There was something else in her voice he recognized as well. “You’re getting married, aren’t you?”
There was a slight pause on the other end of the line. “God, but you’re good. How did you—?”
A small laugh escaped him. “I’ve had this conversation before. Twice,” he reminded her. “When Alison called to say she was marrying Luc and when Jimmy called to say he was staying on as a doctor in Hades and, oh, by the way, yes, he was getting married.”

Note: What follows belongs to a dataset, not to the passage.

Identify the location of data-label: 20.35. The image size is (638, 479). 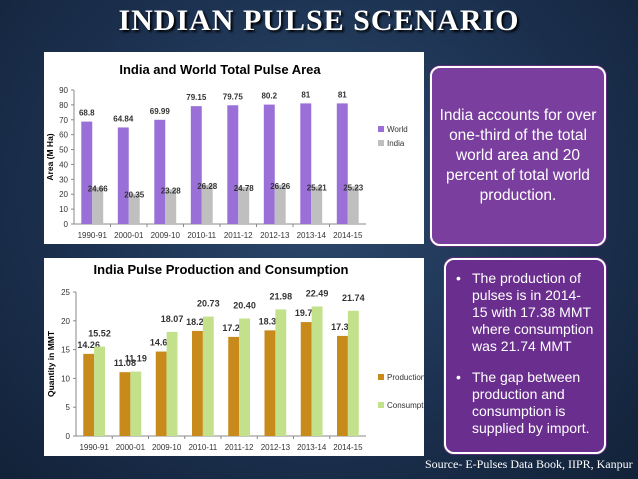
(134, 196).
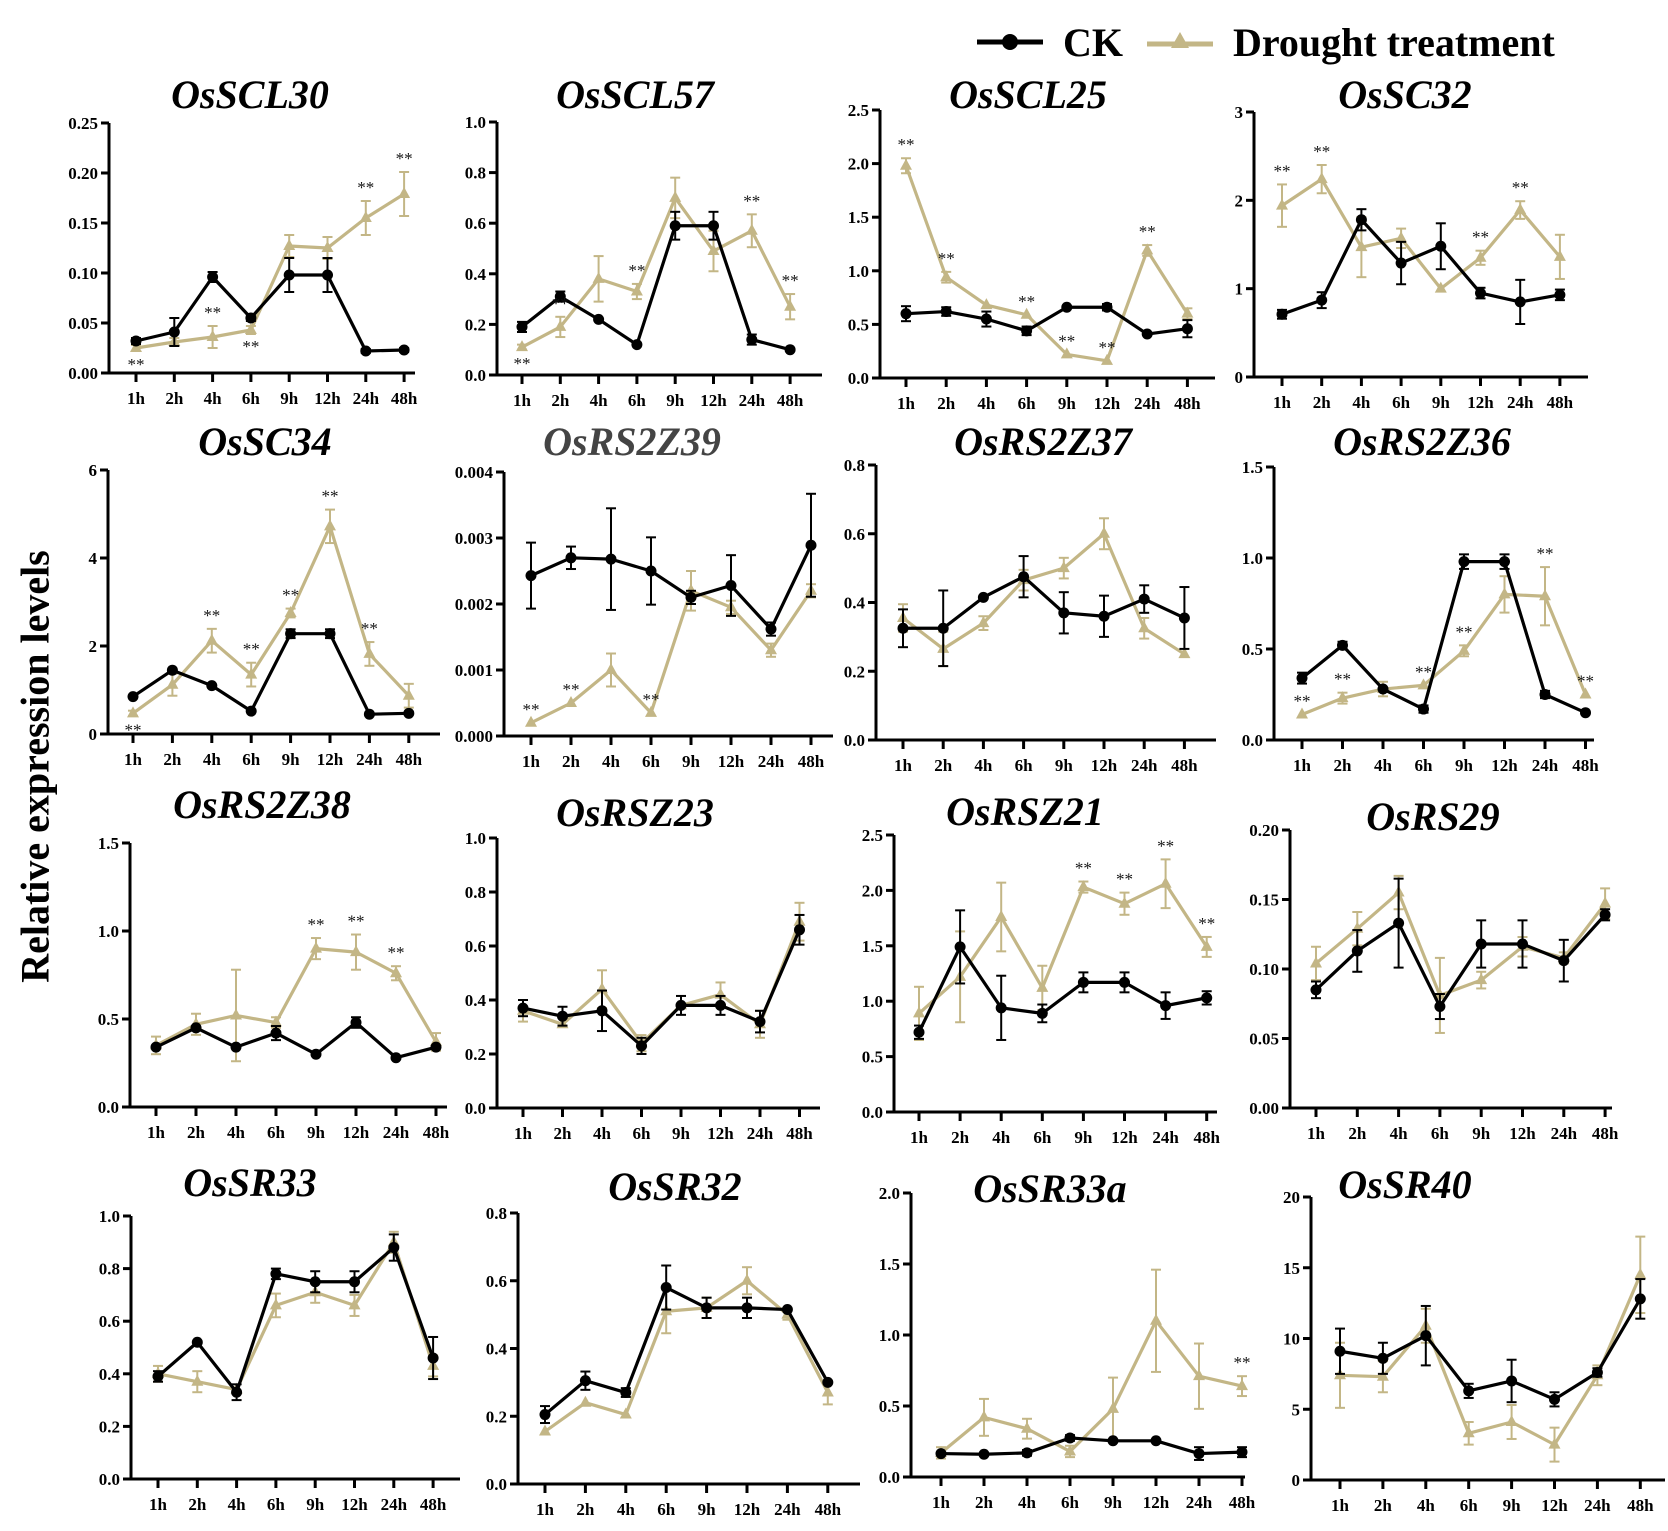  What do you see at coordinates (474, 604) in the screenshot?
I see `y-tick-label: 0.002` at bounding box center [474, 604].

If Jimmy, a guy known to his friends as the eternal happy bachelor could succumb to the charms of a homegrown native, Kevin had known in his heart that Lily wasn’t far behind. Especially when she’d called before to give him a detailed description of Max Yearling right down to his worn, size-ten boots. It was only a matter of waiting for the shoe to finally drop, that’s all.
Kevin knew he was happy for her, even as he was sad for himself. He did his best to sound cheerful. “So the sheriff makes you happy, does he?”
Lily sighed, contentment of a caliber he didn’t ever recall hearing before in her voice. “The way you wouldn’t believe.”